§ **PAGE EXTRACT**:
========================

Do you want to have a say on the future of genomics in Ireland?

0
193
Genetics v. genomics

Members of the public are being invited to debate the opportunities and challenges and deliver their verdict on genomic research and the future of genomics in Ireland.

They will be part of a 25 member Citizen’s Jury, broadly representative of the Irish population, which is being sought to deliberate on this topic and to deliver a verdict that will be presented to Government and policy makers to help shape future regulation in the area.

The exploration of the human genome has the potential to improve and save countless human lives. But it’s a project that doesn’t come without risk.

Organised by the Irish Platform for Patients’ Organisations, Science & Industry (IPPOSI), in collaboration with the RCSI Public Patient Involvement Office, the jury will be guided by an independent Oversight Panel made up of representatives from Rare Diseases Ireland, Health Research Charities Ireland and the RCSI University of Medical and Health Sciences.

During the month of June 2022, jury members will meet for a number of sittings chaired by an independent facilitator. They will have the opportunity to hear testimony and to cross-examine witnesses who are expert not only in the field of genomics, but also in the related areas of medical care, ethics and law.

The jury will examine how genomic information can improve our health as individuals and as a society. It will also probe to what extent we should support the increased use of genomics in our health care and health research, the challenges and opportunities that arise from doing so, and the safeguards that need to be put in place to maximise progress while containing the risks.

The jury verdict, once announced, will be discussed in depth via a series of follow-on Deliberative Dialogue workshops with diverse population-based groups organised by the RCSI University’s Public Patient Involvement (PPI) Office, in September 2022.

========================

§ **AVAILABLE DATA**:
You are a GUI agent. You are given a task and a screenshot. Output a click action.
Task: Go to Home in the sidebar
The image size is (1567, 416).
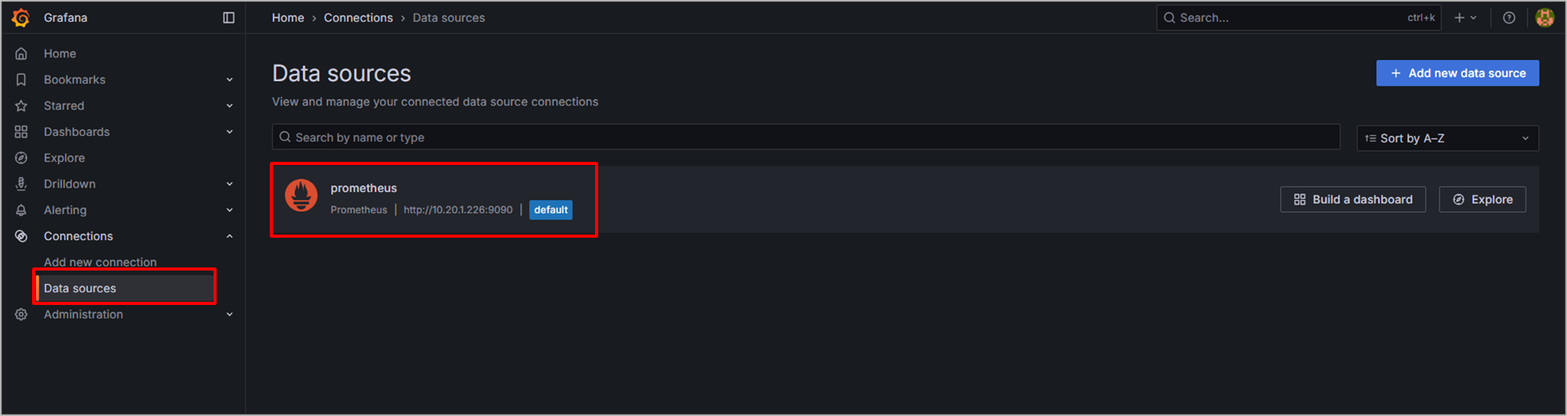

========================

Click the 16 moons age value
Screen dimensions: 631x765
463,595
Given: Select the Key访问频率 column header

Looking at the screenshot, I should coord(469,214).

========================

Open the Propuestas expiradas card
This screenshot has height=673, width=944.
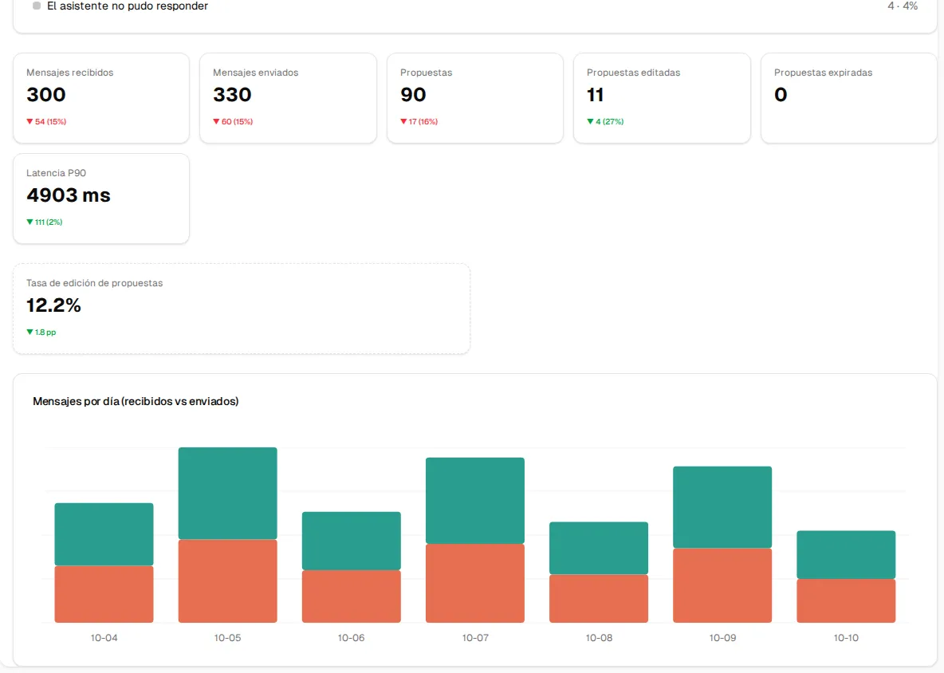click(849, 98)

========================

§ **TASK ITEM A**:
According to the article on the genomics Citizen's Jury, in which fields will the witnesses be expert? List every field it names.
§ **TASK ITEM B**:
Answer these questions about the genomics Citizen's Jury article:
(i) How many members will the jury have?
(ii) In what month and year will the jury members meet for their sittings?
(iii) When will the follow-on Deliberative Dialogue workshops take place?
§ **TASK ITEM C**:
Resume the article on the genomics Citizen's Jury, picking up right after its final sentence.
The records have no connection to the article on the genomics Citizen's Jury.

§ **TASK OUTPUT A**:
Genomics, medical care, ethics, and law.

§ **TASK OUTPUT B**:
(i) 25 members.
(ii) June 2022.
(iii) September 2022.

§ **TASK OUTPUT C**:
To be a member of the Citizens’ Jury, people must be aged 18 years and above, and resident in the Republic of Ireland. The successful applicants will be randomly selected through an independent process overseen by an academic expert in data protection, informatics and ethics, to ensure representation from a cross-section of the Irish population on the final jury. Jurors will receive a gratuity as a token of appreciation for their time. For full information and to make application, visit www.ipposi.ie before the closing date of Wednesday March 23, 2022.

Welcoming the initiative as an opportunity to seek the views of the public on an area that urgently needs robust oversight, IPPOSI board member, Prof. Orla Hardiman, said, “Genomics. Not exactly a word that trips off the tongue or that we’re hugely familiar with. However, we wouldn’t exist without it. The human genome is the blueprint for our bodies. Made up of DNA, no human genome is the same, and tiny glitches in that DNA can give rise to serious illness and disability. Developing genomic medicine that is specific to a person’s DNA, can have a transformative effect on their lives and future health and well-being, as well as for wider society. However, we do need to take steps to maximise the societal benefits, and to also minimise the risks that come with genomic research in Ireland and to ensure that the appropriate structures and guidelines are in place so that everything we do benefits us collectively as a society.

“As a doctor and a scientist, I have seen the benefits of genomic research. But at the moment, as a society, we need to understand what the best approaches are that will allow us to conduct meaningful research that benefits everybody. It’s important that we hear from the Irish people about what they are comfortable with when it comes to giving consent for genetic research, and the types of information that is needed to understand how their genetic data will be used. You don’t have to have a science or medical background or know anything about genomics to join the jury. We want you to come with an open mind and lots of questions.”